In its 8 April 1997 issue, PC Magazine published a comprehensive test of the performance enhancement claims of several software virtual memory compression tools. In its testing PC Magazine found a minimal (5% overall) performance improvement from the use of Hurricane, and none at all from any of the other packages. However the tests were run on Intel Pentium systems which had a single core and were single threaded, and thus compression directly impacted all system activity.

In 1996, IBM began experimenting with compression, and in 2000 IBM announced its Memory eXpansion Technology (MXT). MXT was a stand-alone chip which acted as a CPU cache between the CPU and memory controller. MXT had an integrated compression engine which compressed all data heading to/from physical memory. Subsequent testing of the technology by Intel showed 5-20% overall system performance improvement, similar to the results obtained by PC Magazine with Hurricane.

===Recent developments===
- In early 2008, a Linux project named zram (originally called compcache) was released; in a 2013 update, it was incorporated into ChromeOS and Android 4.4
- In 2010, IBM released Active Memory Expansion (AME) for AIX 6.1 which implements virtual memory compression.

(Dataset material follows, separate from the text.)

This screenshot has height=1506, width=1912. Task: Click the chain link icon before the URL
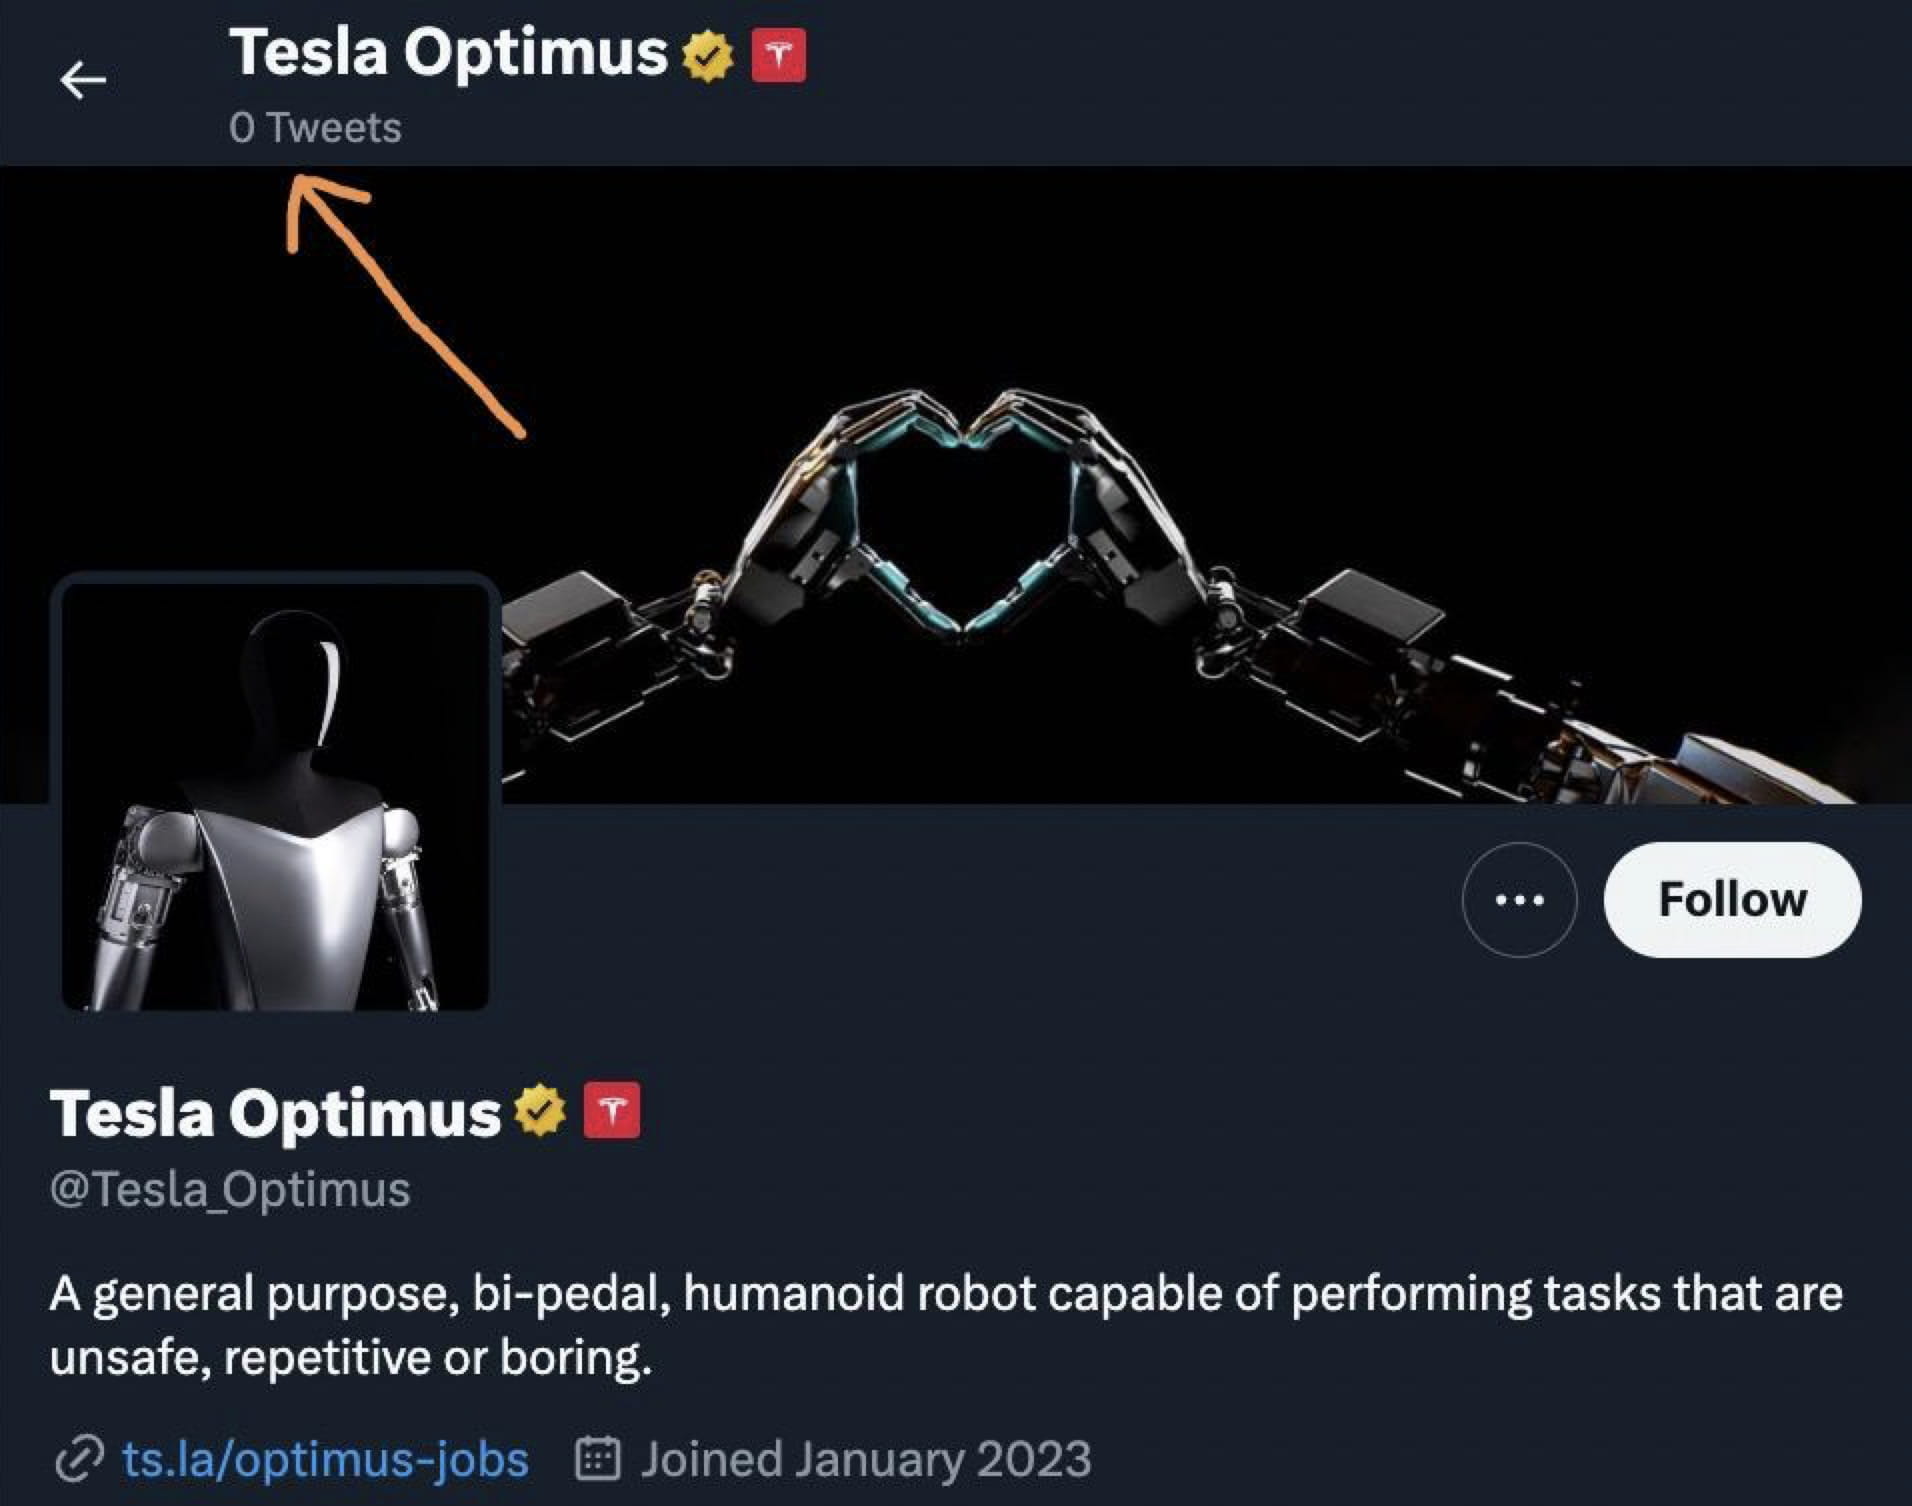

- In 2012, some versions of the POWER7+ chip included AME hardware accelerators using the 842 compression algorithm for data compression support, used on AIX, for virtual memory compression. More recent POWER processors continue to support the feature.
- In December 2012, the zswap project was announced; it was merged into the Linux kernel mainline in September 2013.
- In June 2013, Apple announced that it would include virtual memory compression in OS X Mavericks, using the Wilson-Kaplan WKdm algorithm.
- A 10 August 2015 "Windows Insider Preview" update for Windows 10 (build 10525) added support for RAM compression.